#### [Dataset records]
◆ ◆ ◆ ◆ ◆

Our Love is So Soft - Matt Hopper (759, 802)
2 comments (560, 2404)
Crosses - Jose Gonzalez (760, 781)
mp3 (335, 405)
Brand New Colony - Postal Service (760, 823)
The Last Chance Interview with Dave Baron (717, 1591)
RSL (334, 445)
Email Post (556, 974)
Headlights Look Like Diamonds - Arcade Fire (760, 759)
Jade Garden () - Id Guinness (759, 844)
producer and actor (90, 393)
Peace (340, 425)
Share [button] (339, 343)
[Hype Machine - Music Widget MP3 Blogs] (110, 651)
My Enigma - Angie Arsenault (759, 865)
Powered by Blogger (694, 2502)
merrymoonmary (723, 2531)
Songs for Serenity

◆ ◆ ◆ ◆ ◆

#### [What you will do]
Would you please output every record again, exactly?

#### [Output below]
Our Love is So Soft - Matt Hopper (759, 802)
2 comments (560, 2404)
Crosses - Jose Gonzalez (760, 781)
mp3 (335, 405)
Brand New Colony - Postal Service (760, 823)
The Last Chance Interview with Dave Baron (717, 1591)
RSL (334, 445)
Email Post (556, 974)
Headlights Look Like Diamonds - Arcade Fire (760, 759)
Jade Garden () - Id Guinness (759, 844)
producer and actor (90, 393)
Peace (340, 425)
Share [button] (339, 343)
[Hype Machine - Music Widget MP3 Blogs] (110, 651)
My Enigma - Angie Arsenault (759, 865)
Powered by Blogger (694, 2502)
merrymoonmary (723, 2531)
Songs for Serenity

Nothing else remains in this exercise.